TikTok, a New Phenomenon


Stephanie Dorsett

Skylie Maher frequently uses TikTok, a social media app where you can make and share videos.

Stephanie Dorsett, Staff Writer

The social media app TikTok, which allows people to make and share 15 to 60 second videos, has grown into a phenomenon with over 500 million users since its release date in September 2016.

TikTok has been particularly popular among teenagers, and anyone 13 or older can make an account and view all public videos. TikTok had over one billion downloads in 2018, which surpassed Instagram download rates. Even though TikTok has been available on the app store for three years, people are still wondering what the app is and why it’s such a recent trend.

“[TikTok] is popular because [teenagers] like watching funny videos,” Woodside freshman Caroline Peck said. “They get [TikTok] as a joke, and then, they slowly get addicted.”

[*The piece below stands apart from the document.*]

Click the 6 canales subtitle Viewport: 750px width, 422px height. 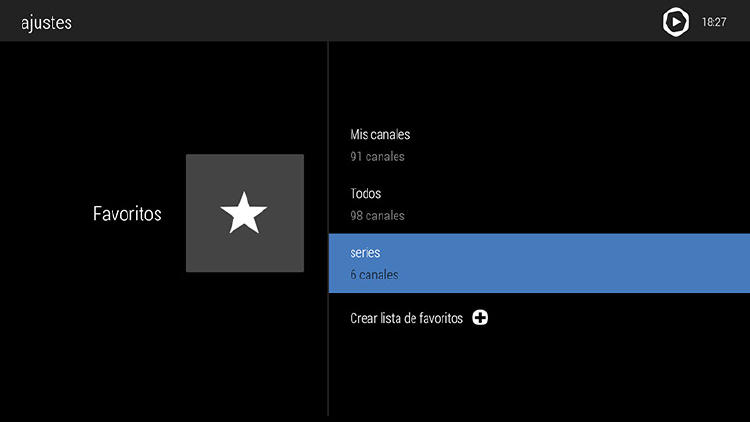[374, 275]
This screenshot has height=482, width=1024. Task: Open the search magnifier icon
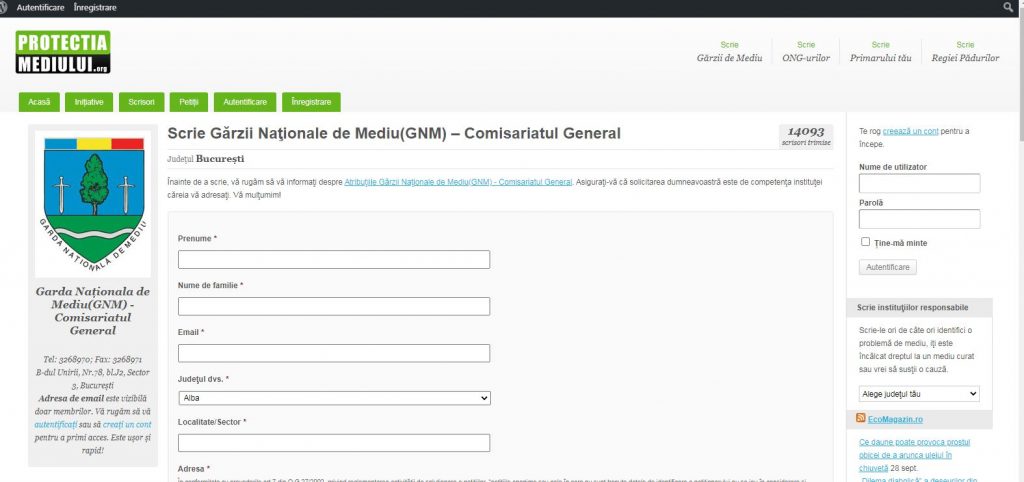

Users could share six-second videos on Vine, an app similar to TikTok that was popular from 2013 to 2017. Unfortunately, the creators of Vine ended the app.

“It’s like Vine, and people can post their creativity on there,” Woodside freshman Chloe Mascarina shared.

Many people are “addicted” to this app because without it they wouldn’t feel up-to-date with all the new fads on social media. 

“Everything is on TikTok now— all the trends, all the memes,” Mascarnia said.

In fact, Peck explained teachers are using TikTok as a way to help students. 

“I’ve seen a lot of [videos] where teachers are making Google Classrooms for certain subjects and sharing it on TikTok,” Peck said. “So anyone can come and help themselves to learn on TikTok.”

One teacher created a TikTok video to advertise their Google Classroom site for students to join. Despite all the different opinions about TikTok, a majority of students interviewed find nothing wrong with TikTok and enjoy using the app.

“I like to look at other peoples [videos] because it’s all original, and everyone makes really funny videos and good stuff I’ve never seen before,” said Woodside sophomore Dahlia Crane.